Aim of the task: From the data below, repeat exactly the lines from the line with "Только у нас (275, 151)" to the line with "В мире (290, 9)", both included.

Records shown:
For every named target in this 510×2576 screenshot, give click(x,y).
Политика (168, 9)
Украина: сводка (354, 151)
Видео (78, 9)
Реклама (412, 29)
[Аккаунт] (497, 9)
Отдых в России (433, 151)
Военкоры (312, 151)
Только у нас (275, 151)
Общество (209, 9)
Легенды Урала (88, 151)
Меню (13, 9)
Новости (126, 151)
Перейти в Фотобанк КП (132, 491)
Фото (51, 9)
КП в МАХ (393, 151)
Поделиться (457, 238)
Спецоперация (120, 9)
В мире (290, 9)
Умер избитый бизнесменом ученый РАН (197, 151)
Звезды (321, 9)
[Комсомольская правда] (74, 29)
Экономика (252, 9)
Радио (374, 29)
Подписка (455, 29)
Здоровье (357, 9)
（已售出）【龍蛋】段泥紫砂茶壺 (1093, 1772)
==
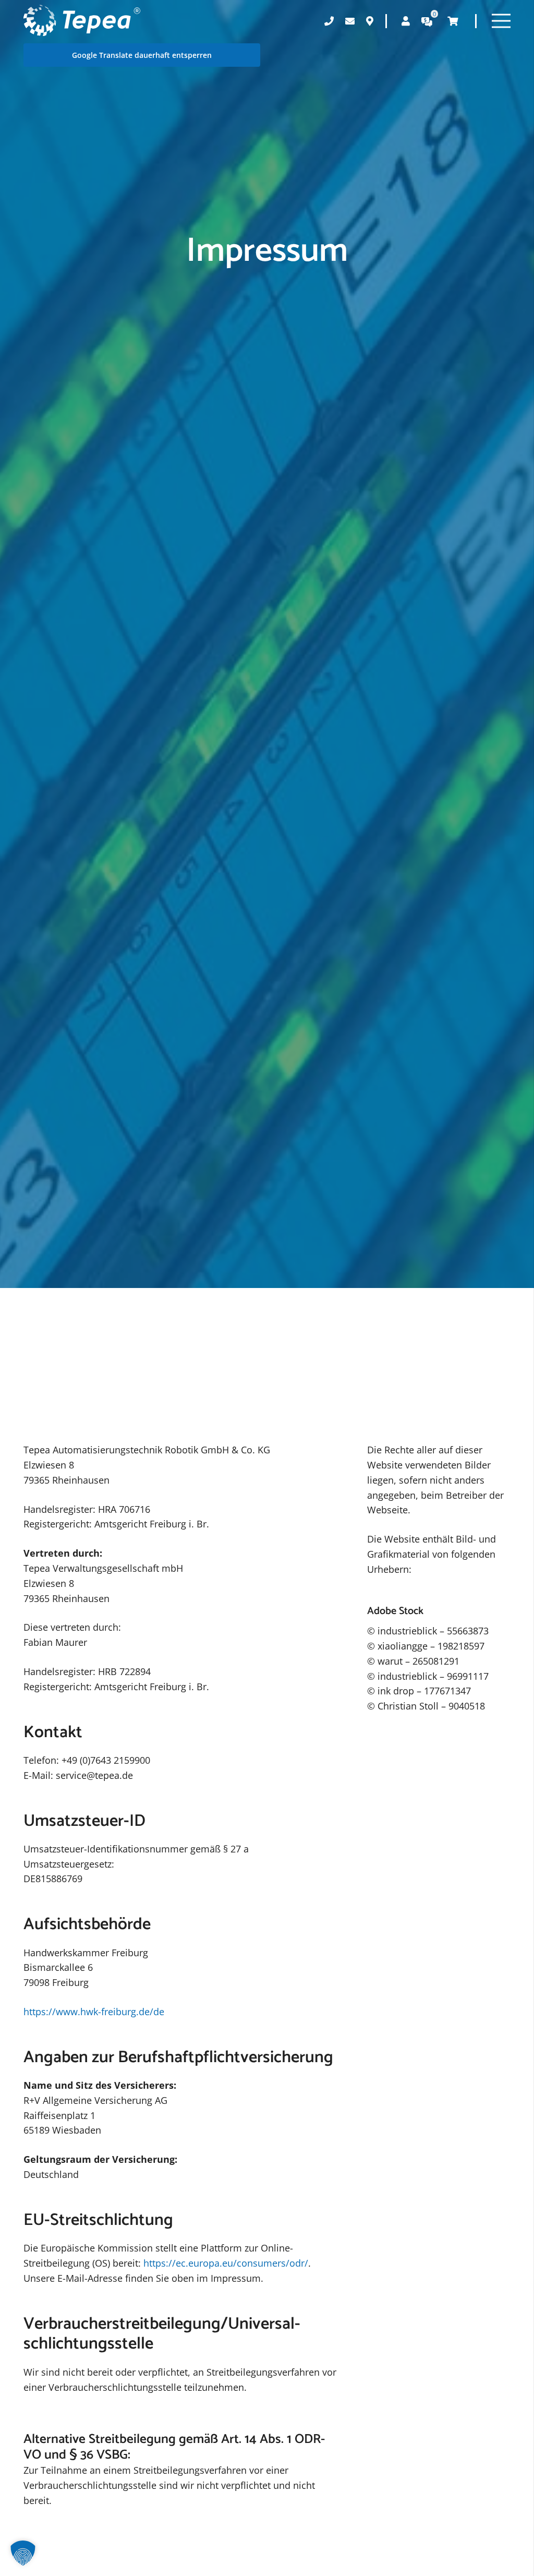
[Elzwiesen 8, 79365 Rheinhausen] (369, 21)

Solution for this task:
Только у нас (275, 151)
Общество (209, 9)
Легенды Урала (88, 151)
Меню (13, 9)
Новости (126, 151)
Перейти в Фотобанк КП (132, 491)
Фото (51, 9)
КП в МАХ (393, 151)
Поделиться (457, 238)
Спецоперация (120, 9)
В мире (290, 9)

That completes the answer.